Jawed · Feb 21, 2008

DegustatoR said:
That makes me question if there is some fundamential incompatibility between AFR (or MGPU rendering in general) and newer DX10 games -- some methods and algorythms maybe that make AFR/SFR rendering quite ineffective?

http://www.hexus.net/content/item.php?item=11874&page=2

Multi-GPU scaling works very well with DirectX9 code but is rather more difficult to program for in a DX10 environment, we were told.

Later in the article:

Crysis suffers from two major problems with respect to multi-GPU scaling, as far as ATI is concerned. The engine doesn't lend itself well to queuing up the necessary frames and DX10 scaling is inherently poorer than DX9. These two factors combine to diminish the returns.

Now, Crysis, whatever it is, is certainly not a D3D10 title in ground-up terms - but the message seems loud and clear regardless: there's something innately useless about D3D10 and multi-GPU, which is ironic as 3 and 4 ATI GPU configurations appear to be a Vista-only proposition.

Jawed

nicolasb · Feb 21, 2008

DegustatoR said:
That makes me question if there is some fundamential incompatibility between AFR (or MGPU rendering in general) and newer DX10 games -- some methods and algorythms maybe that make AFR/SFR rendering quite ineffective?

From Anandtech (link):

Due to the state of AMD's driver optimizations DX10 games currently only scale well to 3 GPUs and not much beyond (Crysis/Bioshock), while DX9 games will generally scale better all the way up to 4 GPUs. We expected the opposite to be true but AMD provided us with technical insight as to why it is the case:

"The biggest issue is DX10 has a lot more opportunities for persistent resources (resources rendered or updated in one frame and then read in subsequent frames). In DX9 we only had to handle texture render targets, which we have a good handle on in the DX10 driver. In addition to texture render targets DX10 allows an application to render to IBs and VBs using stream out from the GS or as a traditional render target. An application can also update any resource with a copy blt operation, but in DX9 copy blt operations were restricted to offscreen plains and render targets. This additional flexibility makes it harder to maximize performance without impacting quality.
Another area that creates issues is constant buffers, which is new for DX10. Some applications update dynamic constant buffers every frame while other apps update them less frequently. So again we have to find the right balance that generally works for quality without impacting performance.
We are also seeing new software bottlenecks in DX10 that we continue to work through. These software bottlenecks are sometimes caused by interactions with the OS and the Vista driver model that did not exist for DX9, most likely due to the limited feature set. Software bottlenecks impact our multi-GPU performance more than single GPU and can be a contributing factor to limited scaling.
We’re continuing to push hard to find the right solution to each challenge and boost performance and scalability wherever we can. As you can see, there are a lot of things that factor in."

Jawed · Feb 21, 2008

nicolasb said:
From Anandtech (link):

Thanks for the extra detail.

So it would seem that multi-GPU could only be of practical use if the multiple GPUs function as a single logical GPU, with a single memory space and no AFR nonsense.

Jawed

DegustatoR · Feb 21, 2008

Jawed said:
Now, Crysis, whatever it is, is cer...Us via something other than todays AFR/SFR...

Jawed · Feb 21, 2008

DegustatoR said:
The question is -- is it DX10 API specific problem (and we can expect to see a 'fix' in DX11) or is it a more general problem with some rendering algorythm (motion blur?) which is widely used in new games and will be used even more in the future?

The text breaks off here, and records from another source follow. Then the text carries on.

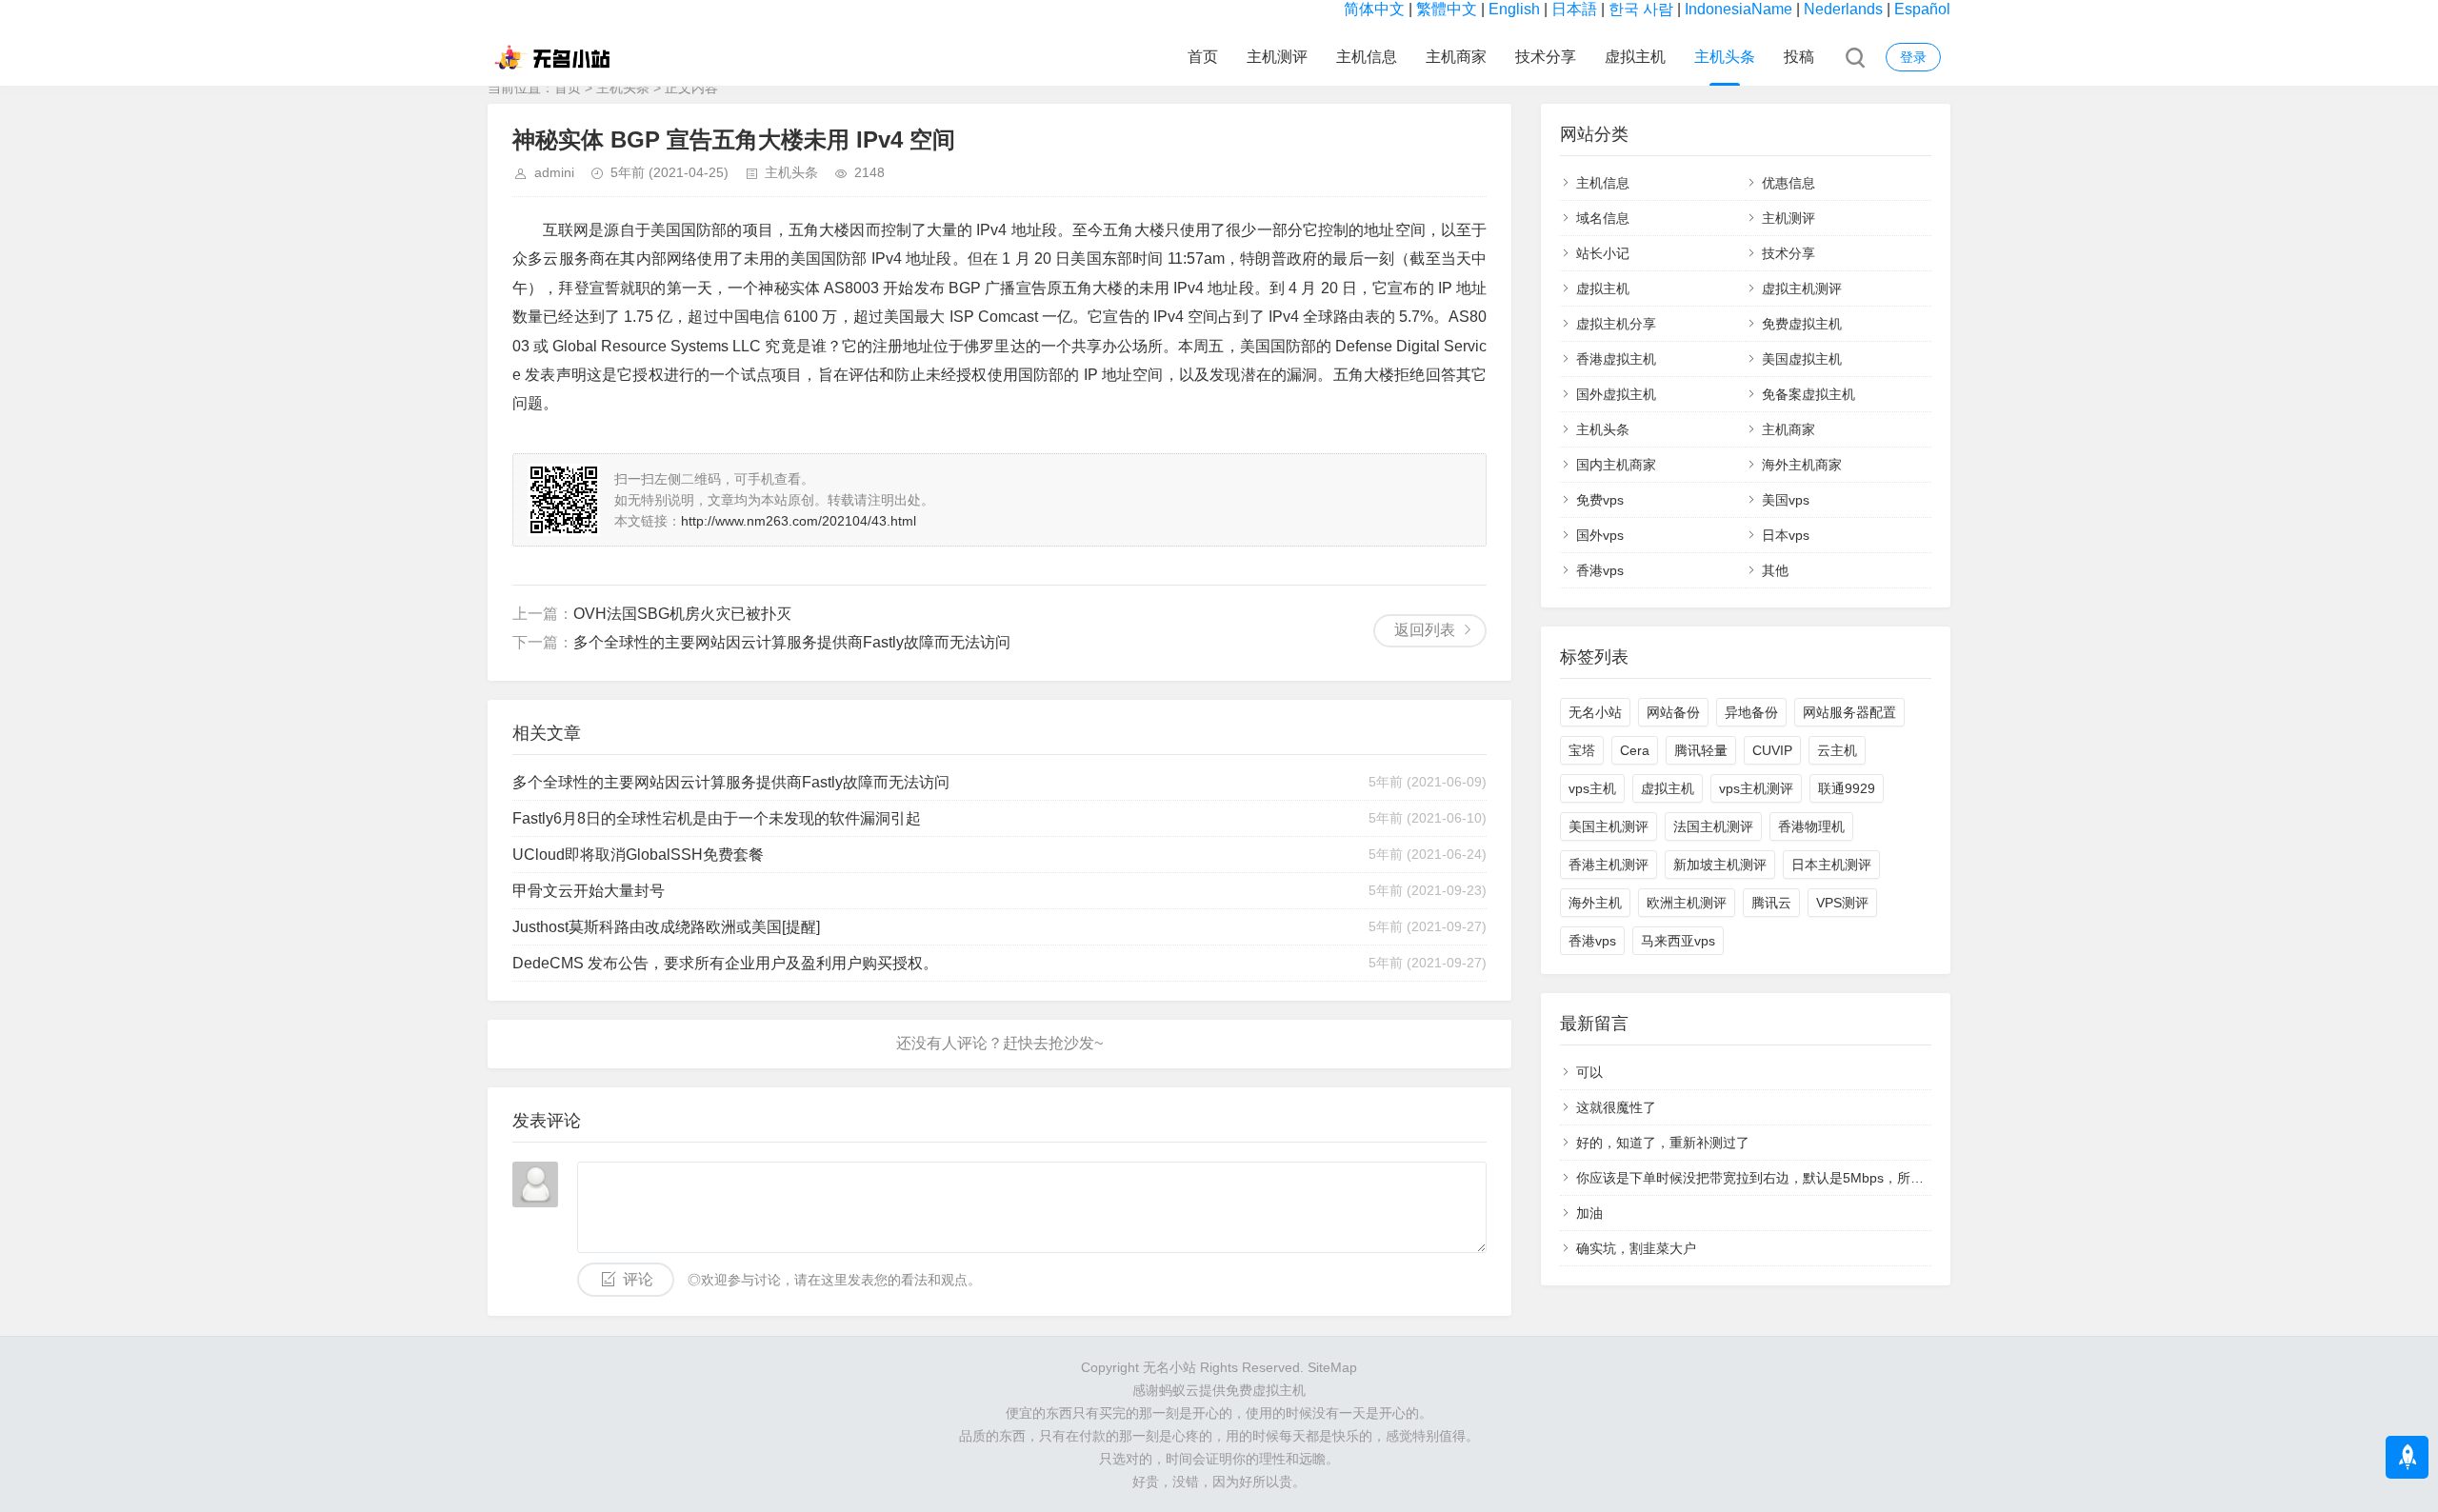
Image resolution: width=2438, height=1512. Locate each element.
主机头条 (1724, 57)
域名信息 (1602, 218)
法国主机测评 (1713, 826)
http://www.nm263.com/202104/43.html (798, 520)
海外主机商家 (1802, 464)
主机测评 (1277, 57)
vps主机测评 (1756, 788)
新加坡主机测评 (1720, 864)
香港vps (1600, 570)
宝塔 (1582, 750)
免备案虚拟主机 (1808, 394)
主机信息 (1366, 57)
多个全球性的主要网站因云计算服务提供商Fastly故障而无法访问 (791, 642)
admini (554, 172)
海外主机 (1595, 902)
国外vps (1600, 535)
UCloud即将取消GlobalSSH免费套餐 (638, 854)
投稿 (1799, 57)
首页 (1203, 57)
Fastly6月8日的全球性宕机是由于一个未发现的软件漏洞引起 (716, 818)
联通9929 (1846, 788)
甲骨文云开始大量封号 (588, 891)
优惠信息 (1788, 182)
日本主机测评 (1831, 864)
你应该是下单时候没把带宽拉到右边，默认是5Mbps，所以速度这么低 (1783, 1177)
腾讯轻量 (1701, 750)
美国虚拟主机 (1802, 359)
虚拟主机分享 (1616, 323)
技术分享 (1545, 57)
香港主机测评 (1609, 864)
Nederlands (1843, 9)
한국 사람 (1641, 9)
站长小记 (1602, 253)
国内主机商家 (1616, 464)
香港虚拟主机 (1616, 359)
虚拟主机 (1635, 57)
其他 (1775, 570)
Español (1922, 9)
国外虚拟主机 (1616, 394)
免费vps (1600, 499)
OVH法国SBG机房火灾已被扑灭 (682, 614)
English (1514, 9)
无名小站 (1595, 712)
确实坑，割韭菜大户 (1636, 1248)
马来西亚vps (1678, 940)
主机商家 (1456, 57)
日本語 (1574, 9)
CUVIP (1772, 750)
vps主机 (1592, 788)
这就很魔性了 (1616, 1107)
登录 (1913, 57)
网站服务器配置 (1849, 712)
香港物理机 (1811, 826)
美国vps (1785, 499)
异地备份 (1751, 712)
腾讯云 (1771, 902)
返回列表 (1424, 630)
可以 (1589, 1072)
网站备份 (1673, 712)
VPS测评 (1842, 902)
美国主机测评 (1609, 826)
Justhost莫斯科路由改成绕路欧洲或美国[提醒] (666, 927)
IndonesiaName (1738, 9)
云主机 (1837, 750)
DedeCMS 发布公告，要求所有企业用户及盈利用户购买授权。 (725, 963)
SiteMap (1332, 1367)
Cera (1634, 750)
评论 (638, 1279)
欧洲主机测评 (1687, 902)
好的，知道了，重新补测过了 (1662, 1142)
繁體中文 (1446, 9)
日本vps (1785, 535)
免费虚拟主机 (1802, 323)
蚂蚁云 (1179, 1390)
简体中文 (1374, 9)
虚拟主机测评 (1802, 288)
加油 (1589, 1213)
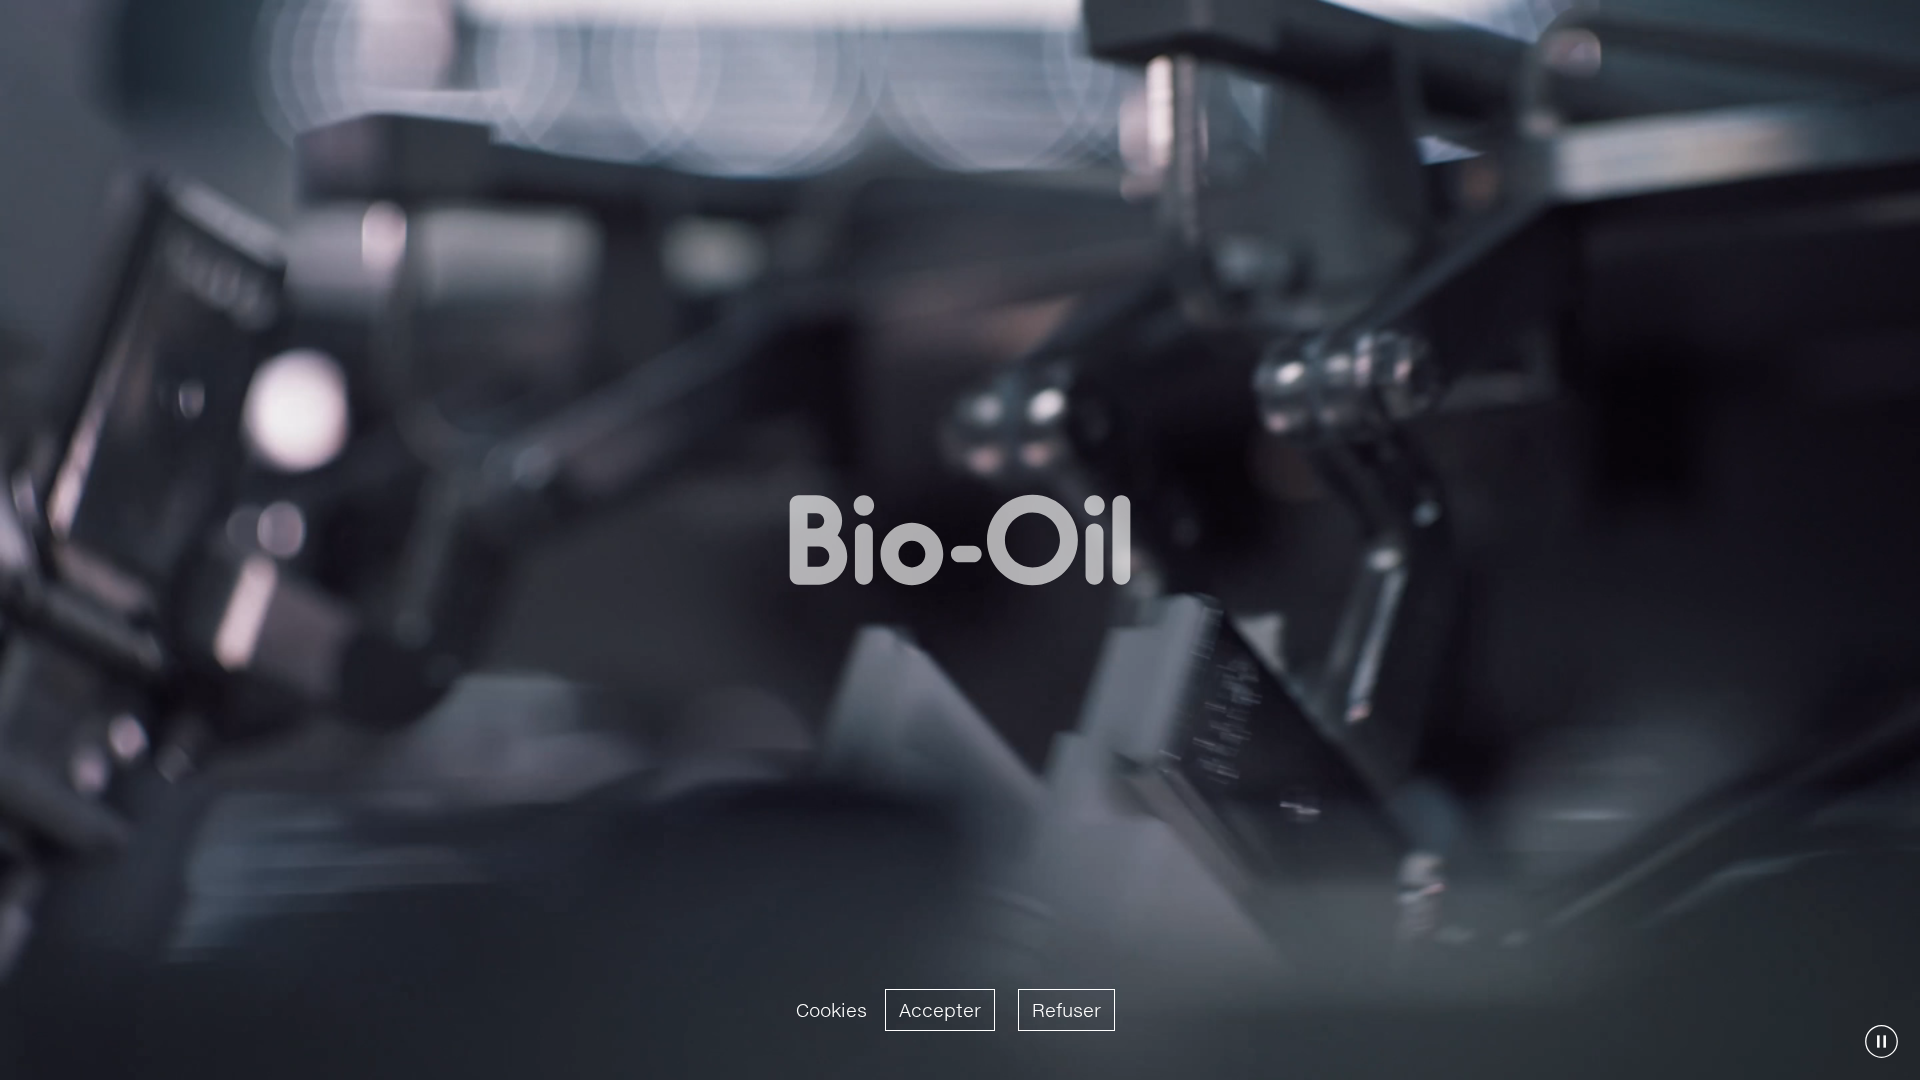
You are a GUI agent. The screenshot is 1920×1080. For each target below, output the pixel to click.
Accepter (940, 1010)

D3D10, according to the text from Anandtech. The flexibility it affords developers appears to be the source of the problem.

I don't see how the problem can be fixed in the API. As time goes by the API will provide more and more flexibility.

If it's the latter then i don't see how AMD can seriously be planning to use only MGPU solutions in hi-end in the future... Unless they'll find a way to combine GPUs via something other than todays AFR/SFR...

That's the nub and I can't see how R780 will be accepted unless it solves this problem directly.

What mystifies me is that ATI isn't using the obvious "high AA" scenario with Crysis - where each GPU renders the same frame but with 2xMSAA to create a 4xMSAA result. In theory this is a get out of jail free card, because it isn't AFR-based - and anyone who's remotely enthusiastic about gaming graphics would like to be able to turn on MSAA if possible.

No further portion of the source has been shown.